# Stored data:
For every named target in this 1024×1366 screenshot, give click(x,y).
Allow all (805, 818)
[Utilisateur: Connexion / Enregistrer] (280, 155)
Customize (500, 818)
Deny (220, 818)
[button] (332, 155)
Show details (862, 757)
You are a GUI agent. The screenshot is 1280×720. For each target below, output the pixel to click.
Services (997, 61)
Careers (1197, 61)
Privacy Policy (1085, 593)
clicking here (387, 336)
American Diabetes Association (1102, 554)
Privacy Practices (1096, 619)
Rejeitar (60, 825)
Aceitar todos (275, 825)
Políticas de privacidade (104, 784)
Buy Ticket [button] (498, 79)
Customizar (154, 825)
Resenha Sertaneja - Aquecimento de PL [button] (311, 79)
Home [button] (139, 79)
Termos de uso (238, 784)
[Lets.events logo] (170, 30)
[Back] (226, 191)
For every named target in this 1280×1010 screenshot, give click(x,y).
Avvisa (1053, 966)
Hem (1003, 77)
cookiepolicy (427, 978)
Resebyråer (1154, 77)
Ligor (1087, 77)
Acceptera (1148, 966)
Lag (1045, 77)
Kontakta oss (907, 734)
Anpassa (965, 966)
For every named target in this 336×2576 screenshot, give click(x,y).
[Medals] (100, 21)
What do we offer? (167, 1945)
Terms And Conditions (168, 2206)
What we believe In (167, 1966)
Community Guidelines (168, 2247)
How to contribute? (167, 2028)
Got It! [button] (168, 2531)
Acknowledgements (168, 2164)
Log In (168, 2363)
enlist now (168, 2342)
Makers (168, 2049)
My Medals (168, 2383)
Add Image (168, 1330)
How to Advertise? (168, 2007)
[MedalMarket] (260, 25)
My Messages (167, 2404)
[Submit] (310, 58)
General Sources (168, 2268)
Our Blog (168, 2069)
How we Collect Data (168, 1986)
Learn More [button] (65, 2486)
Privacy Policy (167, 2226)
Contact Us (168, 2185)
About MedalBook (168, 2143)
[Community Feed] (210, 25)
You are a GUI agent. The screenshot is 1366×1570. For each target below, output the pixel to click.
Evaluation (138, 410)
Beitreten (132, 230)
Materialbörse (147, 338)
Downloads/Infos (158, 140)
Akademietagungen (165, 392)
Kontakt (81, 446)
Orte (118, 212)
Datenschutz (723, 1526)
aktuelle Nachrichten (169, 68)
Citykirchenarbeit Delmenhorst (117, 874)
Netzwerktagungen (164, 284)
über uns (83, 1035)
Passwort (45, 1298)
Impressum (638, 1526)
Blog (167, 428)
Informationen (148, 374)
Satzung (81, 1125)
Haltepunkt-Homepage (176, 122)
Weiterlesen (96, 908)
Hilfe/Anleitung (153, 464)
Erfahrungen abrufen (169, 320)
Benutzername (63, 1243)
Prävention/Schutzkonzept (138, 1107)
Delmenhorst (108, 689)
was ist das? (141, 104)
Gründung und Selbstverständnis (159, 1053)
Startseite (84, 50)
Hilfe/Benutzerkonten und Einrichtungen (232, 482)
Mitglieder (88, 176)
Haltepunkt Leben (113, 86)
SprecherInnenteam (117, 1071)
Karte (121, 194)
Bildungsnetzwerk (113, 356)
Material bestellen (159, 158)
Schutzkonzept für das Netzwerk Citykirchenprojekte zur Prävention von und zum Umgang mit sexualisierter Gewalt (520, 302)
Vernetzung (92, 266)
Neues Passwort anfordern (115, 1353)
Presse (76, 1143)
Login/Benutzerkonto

# Problem to work on:
For each line in the entries that holds "Community", return that line.

# Task result:
Community Guidelines (168, 2247)
[Community Feed] (210, 25)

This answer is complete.